Tax credits for research and development and investments in physical and human capital are critically important in Connecticut, and SB-932 reduces these credits—just when some other states are expanding theirs.
The bill also eliminates important sales tax exemptions for the bioscience and fuel cell industries, as well as for manufacturers and IT firms. Over the last several years, targeted exemptions have helped fuel the impressive growth in these areas of Connecticut’s economy.
Employers are concerned not only because SB-932 will dramatically increase their cost of doing business, but also because it creates a great deal of uncertainty about Connecticut’s long-range tax policies.
Businesses regularly plan in 10-year cycles, and they look closely at several factors that help determine their return on investment and whether a location is a good place in which to do business. The predictability of the tax system is key: Can employers depend on a stable tax code that will enable them to plan for growth in the state and, over time, see a return on their investments and create the jobs that go with them?
SB-932 creates instability, and without a stable tax policy in sight, employers are becoming doubtful. No company, for example, is going to invest significant resources in a new research facility in the state if there is doubt about whether the R&D tax credits will be available or if there is concern about them being scaled back.

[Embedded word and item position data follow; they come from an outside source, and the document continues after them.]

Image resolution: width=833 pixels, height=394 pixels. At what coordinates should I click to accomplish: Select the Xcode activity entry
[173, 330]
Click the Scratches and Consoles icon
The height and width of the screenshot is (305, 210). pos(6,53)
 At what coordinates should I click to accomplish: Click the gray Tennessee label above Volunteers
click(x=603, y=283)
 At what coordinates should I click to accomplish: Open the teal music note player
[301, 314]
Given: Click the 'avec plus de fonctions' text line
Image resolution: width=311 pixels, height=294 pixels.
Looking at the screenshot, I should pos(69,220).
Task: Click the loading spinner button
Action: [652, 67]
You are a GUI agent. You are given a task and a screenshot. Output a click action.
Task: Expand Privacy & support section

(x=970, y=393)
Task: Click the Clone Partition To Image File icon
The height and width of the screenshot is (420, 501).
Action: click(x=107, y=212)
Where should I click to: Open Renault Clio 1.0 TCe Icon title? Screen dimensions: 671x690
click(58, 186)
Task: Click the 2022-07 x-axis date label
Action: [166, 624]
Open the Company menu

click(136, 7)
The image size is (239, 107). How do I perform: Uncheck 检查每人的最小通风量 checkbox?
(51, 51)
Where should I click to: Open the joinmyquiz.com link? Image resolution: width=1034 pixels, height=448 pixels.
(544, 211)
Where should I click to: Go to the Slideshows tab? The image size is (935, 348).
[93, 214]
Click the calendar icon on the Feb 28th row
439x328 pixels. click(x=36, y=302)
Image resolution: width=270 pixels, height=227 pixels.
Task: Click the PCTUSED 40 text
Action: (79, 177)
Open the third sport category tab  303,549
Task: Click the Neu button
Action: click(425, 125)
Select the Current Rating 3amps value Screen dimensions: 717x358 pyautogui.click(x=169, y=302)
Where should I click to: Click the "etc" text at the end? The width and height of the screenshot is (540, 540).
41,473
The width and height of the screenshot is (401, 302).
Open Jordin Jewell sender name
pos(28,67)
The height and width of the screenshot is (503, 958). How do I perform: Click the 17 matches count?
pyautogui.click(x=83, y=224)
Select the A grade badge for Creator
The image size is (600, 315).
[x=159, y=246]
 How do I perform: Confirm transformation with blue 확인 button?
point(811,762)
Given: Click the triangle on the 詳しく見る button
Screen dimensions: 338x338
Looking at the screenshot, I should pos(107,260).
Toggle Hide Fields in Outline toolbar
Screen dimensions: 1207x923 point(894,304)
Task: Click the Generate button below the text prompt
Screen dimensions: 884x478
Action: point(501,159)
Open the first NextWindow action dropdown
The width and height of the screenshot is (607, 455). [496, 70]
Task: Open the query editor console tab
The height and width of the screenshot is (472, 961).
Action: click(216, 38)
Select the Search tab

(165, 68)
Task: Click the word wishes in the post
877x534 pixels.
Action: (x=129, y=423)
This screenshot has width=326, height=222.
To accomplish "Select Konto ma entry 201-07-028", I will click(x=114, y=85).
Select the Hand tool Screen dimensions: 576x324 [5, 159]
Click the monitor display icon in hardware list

As many employers have been telling state lawmakers in meetings at the Capitol, the mere fact that these proposals are on the table is detrimental. “You’re scaring off [business] investment,” said one Connecticut employer.
They’ve also been telling lawmakers that a stable, pro-growth tax policy has been instrumental in the state’s efforts to encourage businesses to locate, stay, invest, and create jobs here.
R & D tax credits, for example, have been crucial in the growth of Connecticut’s bioscience industry. According to Connecticut United for Research Excellence (CURE), Connecticut bioscience companies currently employ more than 18,000 people and spend more than $6 billion on operations annually in the state. That’s up from 15,000 people and less than $1.5 billion in 1999.
Similarly, the electronic data processing equipment tax credit bolstered Connecticut’s insurance industry in response to a significant loss of insurance jobs to other states during the 1990s.
CBIA and the business community will continue to urge lawmakers to address the state’s fiscal problems by making government more cost-effective rather than by increasing the tax burden on businesses and further harming the economy. They should work to preserve Connecticut as a business location employers—and employees—can count on.